CIPD – media joyriding

Posted on 2 Nov 2010 by The Manufacturer

Howard Wheeldon questions the worth of CIPD projecting high unemployment figures, suspecting publicity might be the motivation

Just what is it that makes the Chartered Institute of Personnel and Development (CIPD) tick? Heaven only knows, though it is clear today that this is one organisation that is happy to take the media spotlight. If you have never heard of CIPD, don’t kick yourself too hard because you certainly wouldn’t be alone. In fact, CIPD has been around for many years and is an organisation that not only has a very extensive membership across various employment sectors in the UK but also one that, I am told, operates under a royal charter.

Until recently, apart from for organising the odd conference, CIPD was relatively unknown by the general public. Recently, it has been issuing employment forecasts more readily to the press. Thus, CIPD has joined other trade and forecasting bodies including the British Retail Consortium, EEF, the British Chambers of Commerce, the CBI and the TUC in packing out the news with gloom.

This morning, amid a blaze of no doubt very welcome publicity, the CIPD told us that it believes the rise in VAT to 20% in January will result in no less than 1.6 million jobs being ultimately lost across the public and private sectors. So, on top of the 2.45 million people already unemployed, this means that the CIPD in its infinite wisdom believes that very soon UK unemployment will hit 4 million or maybe even more. When I first heard this news reported on BBC Radio 4 News Briefing programme this morning I have to say that my blood started to boil. It isn’t that I have any particular desire to argue the figures being put forward, even if I don’t happen to believe that the situation will be anything like that bad. The point to me is that putting out projections such as these do nothing but harm to the employment sector of the economy, helping to destroy as they do any remaining confidence that we have in our ability to sort out a mess for which, let me remind, we are all in some way or another partially responsible.

True, when it comes to absolute unemployment projections I am also on record putting forward a belief that the total number of UK unemployed could hit close to three million before it peaks. That forecast though is little more than running alongside the national consensus which itself is only slightly above the Treasury’s own figure. But for the CIPD to hide behind a very small rise in VAT to 20% to reason and indeed auto suggest that because of this that UK unemployment might hit four million before the rise has even been implemented looks to me like an attempt to do nothing more than grab the attention of a media which is always hungry for negative news.

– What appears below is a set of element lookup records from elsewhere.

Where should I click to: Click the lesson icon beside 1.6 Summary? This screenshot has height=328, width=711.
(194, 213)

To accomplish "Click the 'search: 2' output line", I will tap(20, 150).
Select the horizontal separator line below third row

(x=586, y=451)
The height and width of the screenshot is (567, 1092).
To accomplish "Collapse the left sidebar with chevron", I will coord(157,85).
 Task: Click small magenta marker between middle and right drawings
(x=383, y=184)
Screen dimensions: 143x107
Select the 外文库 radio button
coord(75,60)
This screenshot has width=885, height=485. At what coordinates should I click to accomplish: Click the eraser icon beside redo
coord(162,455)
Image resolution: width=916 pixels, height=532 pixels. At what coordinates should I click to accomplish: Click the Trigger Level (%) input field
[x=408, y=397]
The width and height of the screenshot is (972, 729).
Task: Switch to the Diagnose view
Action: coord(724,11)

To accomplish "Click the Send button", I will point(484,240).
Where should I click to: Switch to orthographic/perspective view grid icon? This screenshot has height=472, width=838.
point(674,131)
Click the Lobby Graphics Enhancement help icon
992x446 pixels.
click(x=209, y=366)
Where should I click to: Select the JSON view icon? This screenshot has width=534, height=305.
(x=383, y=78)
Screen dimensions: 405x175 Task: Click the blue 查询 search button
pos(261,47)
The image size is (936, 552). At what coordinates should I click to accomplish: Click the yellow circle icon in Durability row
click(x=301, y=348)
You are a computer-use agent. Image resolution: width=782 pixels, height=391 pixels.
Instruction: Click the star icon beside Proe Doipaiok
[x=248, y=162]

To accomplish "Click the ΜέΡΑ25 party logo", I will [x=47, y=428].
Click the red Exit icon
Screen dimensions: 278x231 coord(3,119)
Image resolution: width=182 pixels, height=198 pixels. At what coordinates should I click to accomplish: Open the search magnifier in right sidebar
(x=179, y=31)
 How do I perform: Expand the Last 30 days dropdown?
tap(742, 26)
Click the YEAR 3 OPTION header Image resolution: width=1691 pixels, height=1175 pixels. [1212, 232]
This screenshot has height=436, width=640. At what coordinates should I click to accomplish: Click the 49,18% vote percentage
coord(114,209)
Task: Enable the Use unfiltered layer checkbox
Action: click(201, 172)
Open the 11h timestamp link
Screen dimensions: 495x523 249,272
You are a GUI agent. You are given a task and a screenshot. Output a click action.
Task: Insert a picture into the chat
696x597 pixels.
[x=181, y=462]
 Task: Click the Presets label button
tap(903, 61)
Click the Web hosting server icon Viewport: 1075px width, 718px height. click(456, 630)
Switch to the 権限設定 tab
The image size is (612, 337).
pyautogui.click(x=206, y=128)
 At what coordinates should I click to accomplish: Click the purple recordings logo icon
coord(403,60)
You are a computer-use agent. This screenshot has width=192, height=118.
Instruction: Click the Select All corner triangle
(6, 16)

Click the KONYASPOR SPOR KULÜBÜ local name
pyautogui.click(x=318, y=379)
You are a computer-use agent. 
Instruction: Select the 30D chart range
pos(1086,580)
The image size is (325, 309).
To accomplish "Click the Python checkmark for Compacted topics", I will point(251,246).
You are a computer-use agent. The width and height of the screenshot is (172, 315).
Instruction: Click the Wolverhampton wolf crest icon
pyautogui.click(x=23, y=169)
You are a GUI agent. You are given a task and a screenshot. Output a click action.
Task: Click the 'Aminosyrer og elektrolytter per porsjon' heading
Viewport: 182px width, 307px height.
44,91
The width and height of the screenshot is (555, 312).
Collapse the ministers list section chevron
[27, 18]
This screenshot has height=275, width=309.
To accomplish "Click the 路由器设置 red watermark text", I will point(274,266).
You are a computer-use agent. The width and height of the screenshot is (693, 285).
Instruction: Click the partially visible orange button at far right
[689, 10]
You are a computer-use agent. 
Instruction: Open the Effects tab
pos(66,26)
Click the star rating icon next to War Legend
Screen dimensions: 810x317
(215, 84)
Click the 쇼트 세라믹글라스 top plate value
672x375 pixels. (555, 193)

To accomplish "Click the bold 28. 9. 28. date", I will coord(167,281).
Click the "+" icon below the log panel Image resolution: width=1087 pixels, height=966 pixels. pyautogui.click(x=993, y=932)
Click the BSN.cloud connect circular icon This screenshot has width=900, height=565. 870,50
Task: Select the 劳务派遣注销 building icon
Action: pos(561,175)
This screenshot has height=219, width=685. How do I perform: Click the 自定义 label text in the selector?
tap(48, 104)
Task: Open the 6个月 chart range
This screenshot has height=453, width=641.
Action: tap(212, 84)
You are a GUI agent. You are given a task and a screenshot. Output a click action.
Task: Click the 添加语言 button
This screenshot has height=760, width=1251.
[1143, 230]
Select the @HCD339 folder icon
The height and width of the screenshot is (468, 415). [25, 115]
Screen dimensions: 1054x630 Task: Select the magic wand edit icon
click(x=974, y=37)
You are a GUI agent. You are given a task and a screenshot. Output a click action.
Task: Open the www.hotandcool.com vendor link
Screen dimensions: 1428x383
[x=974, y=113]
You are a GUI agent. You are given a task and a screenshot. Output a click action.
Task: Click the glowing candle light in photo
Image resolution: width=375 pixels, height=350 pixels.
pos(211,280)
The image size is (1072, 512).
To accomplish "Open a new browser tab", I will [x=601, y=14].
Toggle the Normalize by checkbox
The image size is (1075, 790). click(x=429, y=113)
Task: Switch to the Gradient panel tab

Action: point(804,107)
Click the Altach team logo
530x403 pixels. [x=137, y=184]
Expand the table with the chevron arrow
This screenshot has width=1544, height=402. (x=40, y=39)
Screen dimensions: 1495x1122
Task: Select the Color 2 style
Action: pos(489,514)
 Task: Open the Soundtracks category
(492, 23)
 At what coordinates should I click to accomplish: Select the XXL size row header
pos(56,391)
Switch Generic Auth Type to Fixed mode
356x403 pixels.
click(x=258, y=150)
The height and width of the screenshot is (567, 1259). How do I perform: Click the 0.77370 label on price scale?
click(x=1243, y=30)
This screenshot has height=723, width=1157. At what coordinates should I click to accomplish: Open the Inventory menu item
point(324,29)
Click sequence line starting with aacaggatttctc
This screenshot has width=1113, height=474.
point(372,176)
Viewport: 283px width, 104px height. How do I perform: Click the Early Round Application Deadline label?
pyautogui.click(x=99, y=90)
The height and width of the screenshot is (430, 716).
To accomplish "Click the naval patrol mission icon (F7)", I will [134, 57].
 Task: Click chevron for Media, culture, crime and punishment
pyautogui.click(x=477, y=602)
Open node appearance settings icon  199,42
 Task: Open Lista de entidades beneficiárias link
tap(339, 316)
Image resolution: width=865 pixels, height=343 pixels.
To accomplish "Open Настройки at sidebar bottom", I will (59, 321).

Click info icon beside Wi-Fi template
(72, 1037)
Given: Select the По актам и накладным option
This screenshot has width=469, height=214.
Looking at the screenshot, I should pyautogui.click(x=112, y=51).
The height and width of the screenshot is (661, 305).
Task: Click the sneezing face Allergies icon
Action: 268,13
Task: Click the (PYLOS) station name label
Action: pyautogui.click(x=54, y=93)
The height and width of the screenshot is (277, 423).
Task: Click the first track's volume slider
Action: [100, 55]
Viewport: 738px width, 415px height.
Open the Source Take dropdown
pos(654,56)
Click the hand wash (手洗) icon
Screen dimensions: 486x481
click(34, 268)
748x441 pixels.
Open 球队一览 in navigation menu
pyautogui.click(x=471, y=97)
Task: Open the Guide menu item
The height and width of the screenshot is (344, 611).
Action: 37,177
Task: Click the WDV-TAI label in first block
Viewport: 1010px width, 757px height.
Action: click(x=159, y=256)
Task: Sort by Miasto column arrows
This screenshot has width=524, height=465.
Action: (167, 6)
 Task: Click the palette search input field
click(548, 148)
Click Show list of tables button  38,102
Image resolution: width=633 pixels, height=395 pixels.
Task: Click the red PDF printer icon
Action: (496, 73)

Official figures published just a few days ago showed that far from falling off a cliff, as many forecasters had expected, the UK economy was in fact still managing growth. OK, so it is very small and no-one in their right mind won’t entertain the notion situation is likely to deteriorate next year. But for all that the UK economy is still somehow bouncing along. Even erring on the side of caution, it does seem increasingly likely that the double dip theory might prove to be misplaced. Indeed, I wonder whether CIPD has built in to its economic model (assuming it has one) the fact that private sector employers are generally perceived to already be in a lean and mean state. If that’s right then it should mean that they will think twice about cutting even more jobs, particularly if they believe that some kind of recovery and maybe permanent resumption of growth might be around the corner from 2012 onwards. Now I am not suggesting for one moment that such a projection or assumption is one that I would wish to ride right now but by the same token I do not believe the UK economy really is about to fall off its perch or that unemployment will hit four million. More likely, in my commercial view, of the world from now we in the UK move forward on a flat line for the next couple of years.

Back to those CIPD forecasts today. Not content with the Treasury’s own 490,000 figure for the number of public sector jobs likely to be lost, the clever CIPD chaps decided that no less than 725,000 public sector jobs will be lost between 2009/10 and 2015/16. Of course, the clever CIPD guys that put these figures together presumably know full well that it will be five years before anyone can prove that its forecasts were right or wrong so they have nothing to lose by coming out with negative figures that are almost guaranteed to steal media headlines. But even if eventually proved to be right, the figures as they stand now in 2010 are to me nothing more than a complete load of tosh. Yes we all know that many more public sector jobs will be lost over the next few years and that the private sector will unlikely be able to mop up that much of the slack, despite having done so much to help the situation through the past year. The real point though is that precarious though the economy looks, attempting to second guess let alone forecast numbers so greatly in excess of the Treasury or Office for Budget Responsibility forecasts for unemployment numbers (the Treasury forecast for peak unemployment remains at 2.5m) serves no real purpose at all, save making a bad situation even worse destroying confidence and our ability to resolve this difficult situation.

FINAL THOUGHT: earlier this year the CIPD published what was to be subsequently termed as a “shoddy” report on education and training quangos. Some of the accusations made at the time included “that the author of the report seemed neither to understand the work of the identified organisations involved (some in fact were not quangos at all) and as the figures cited in the report were adjudged inaccurate that the author had not checked his facts. The CIPD subsequently withdrew this particular report though not before it had gone out in a blaze of press publicity.